Copy out the full set of records. Keep every word the same.

Source data:

◇ ◇ ◇ ◇ ◇

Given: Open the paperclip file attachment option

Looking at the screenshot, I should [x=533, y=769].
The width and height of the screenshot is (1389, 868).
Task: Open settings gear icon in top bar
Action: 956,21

◇ ◇ ◇ ◇ ◇

* FINISHED EXERCISE
Given: Open the paperclip file attachment option

Looking at the screenshot, I should [x=533, y=769].
The width and height of the screenshot is (1389, 868).
Task: Open settings gear icon in top bar
Action: 956,21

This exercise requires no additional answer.